### PROBLEM TO SOLVE
Reproduce each line from the records that holds "agent".

### PROVIDED DATA
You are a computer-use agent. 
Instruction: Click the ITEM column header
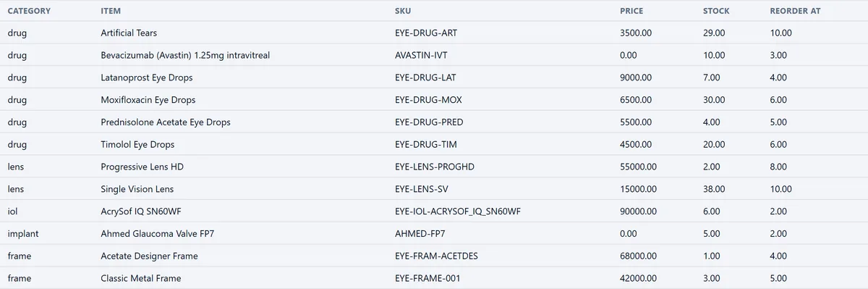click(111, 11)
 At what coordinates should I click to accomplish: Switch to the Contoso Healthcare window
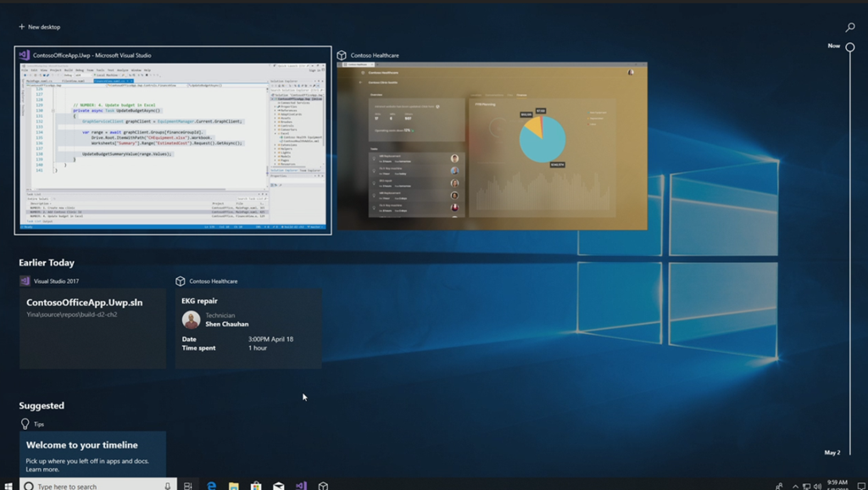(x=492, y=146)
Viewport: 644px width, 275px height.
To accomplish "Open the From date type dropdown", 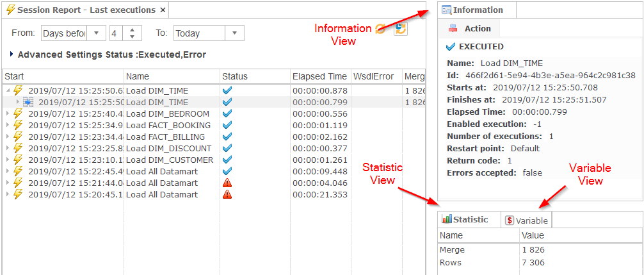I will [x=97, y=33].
* * *
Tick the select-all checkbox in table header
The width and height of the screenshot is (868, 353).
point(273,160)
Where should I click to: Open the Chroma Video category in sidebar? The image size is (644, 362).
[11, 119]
* * *
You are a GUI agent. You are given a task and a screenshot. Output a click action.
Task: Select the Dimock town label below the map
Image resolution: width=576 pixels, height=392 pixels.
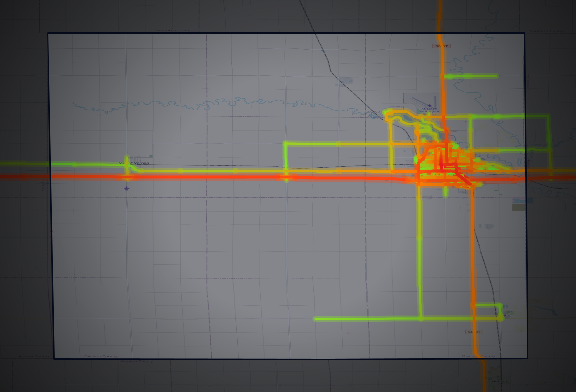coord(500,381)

### SOLUTION FOR THIS PROBLEM
You are a computer-use agent. 
You are a GUI agent. You are given a task and a screenshot. Output a click action.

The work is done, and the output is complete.